Dieser Einführungskurs kann auf Bachelorstufe zur Erlangung der Mention Religionsrecht besucht werden, auf Masterstufe als Teil des Schwerpunktes Religionsrecht.
Diese Lehrveranstaltung wird im akademischen Jahr 2025/26 nicht gestreamt.
Prüfungen
Mündliche Prüfung von 15 Minuten (ohne Vorbereitungszeit). Die Prüfung kann in jeder gewünschten Session abgelegt werden.

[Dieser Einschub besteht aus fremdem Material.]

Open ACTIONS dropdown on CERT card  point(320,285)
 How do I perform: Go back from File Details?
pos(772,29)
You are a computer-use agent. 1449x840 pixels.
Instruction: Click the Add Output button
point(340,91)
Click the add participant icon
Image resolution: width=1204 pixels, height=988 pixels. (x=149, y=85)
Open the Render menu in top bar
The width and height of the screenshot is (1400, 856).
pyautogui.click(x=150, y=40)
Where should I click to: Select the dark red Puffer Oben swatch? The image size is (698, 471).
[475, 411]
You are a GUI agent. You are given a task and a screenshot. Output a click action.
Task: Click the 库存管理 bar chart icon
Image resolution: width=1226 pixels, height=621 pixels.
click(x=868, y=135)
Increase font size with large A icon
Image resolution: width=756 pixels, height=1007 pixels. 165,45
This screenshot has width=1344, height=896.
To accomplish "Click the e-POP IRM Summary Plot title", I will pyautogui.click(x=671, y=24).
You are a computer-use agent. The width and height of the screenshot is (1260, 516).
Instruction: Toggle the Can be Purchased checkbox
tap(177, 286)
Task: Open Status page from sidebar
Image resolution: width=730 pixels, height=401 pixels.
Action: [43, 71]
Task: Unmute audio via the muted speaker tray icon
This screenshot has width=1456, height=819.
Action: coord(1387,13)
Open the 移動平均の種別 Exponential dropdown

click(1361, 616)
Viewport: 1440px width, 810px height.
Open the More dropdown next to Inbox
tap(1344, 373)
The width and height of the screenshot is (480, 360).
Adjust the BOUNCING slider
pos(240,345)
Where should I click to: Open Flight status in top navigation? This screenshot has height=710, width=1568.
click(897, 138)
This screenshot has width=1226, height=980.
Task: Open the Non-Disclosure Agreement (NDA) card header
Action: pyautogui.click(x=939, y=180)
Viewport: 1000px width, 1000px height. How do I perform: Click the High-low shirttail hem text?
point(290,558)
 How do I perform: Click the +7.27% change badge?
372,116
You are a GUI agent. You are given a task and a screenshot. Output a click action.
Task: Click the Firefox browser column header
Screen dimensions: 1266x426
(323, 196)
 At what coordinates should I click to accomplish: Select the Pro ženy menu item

Studierende, welche die Prüfung auf Masterstufe ablegen, müssen zusätzlich zum Inhalt der Bachelor-Vorlesung einen obligatorischen Zusatzstoff erarbeiten, welcher auf Moodle zur Verfügung steht.
Lernziele
Die Studierenden erwerben die Kompetenz, Konfliktsituationen zwischen dem Grundrecht der Religionsfreiheit und dem Prinzip der religiösen Neutralität des Staates zu identifizieren, zu analysieren und rechtsdogmatisch fundierte Lösungsansätze zu entwickeln.
Die Studierenden können am Ende des Studienjahres:
- Problemfelder im Spannungsfeld zwischen Religionsfreiheit und staatlicher Neutralität systematisch erfassen und einordnen
- Auf Basis der einschlägigen Rechtsprechung und Rechtslehre begründete juristische Argumentationen entwickeln
- Verschiedene Lösungsansätze kritisch bewerten und deren rechtliche Tragfähigkeit beurteilen
Zu diesem Zweck müssen die Studierenden, die im Kurs behandelte, einschlägige Praxis und Lehre kennen.
Dokumentation
Die Kursdokumentation wird auf Moodle zur Verfügung gestellt (Moodle-Kurs «Einführung in das Religionsrecht [aktuelles Jahr]»).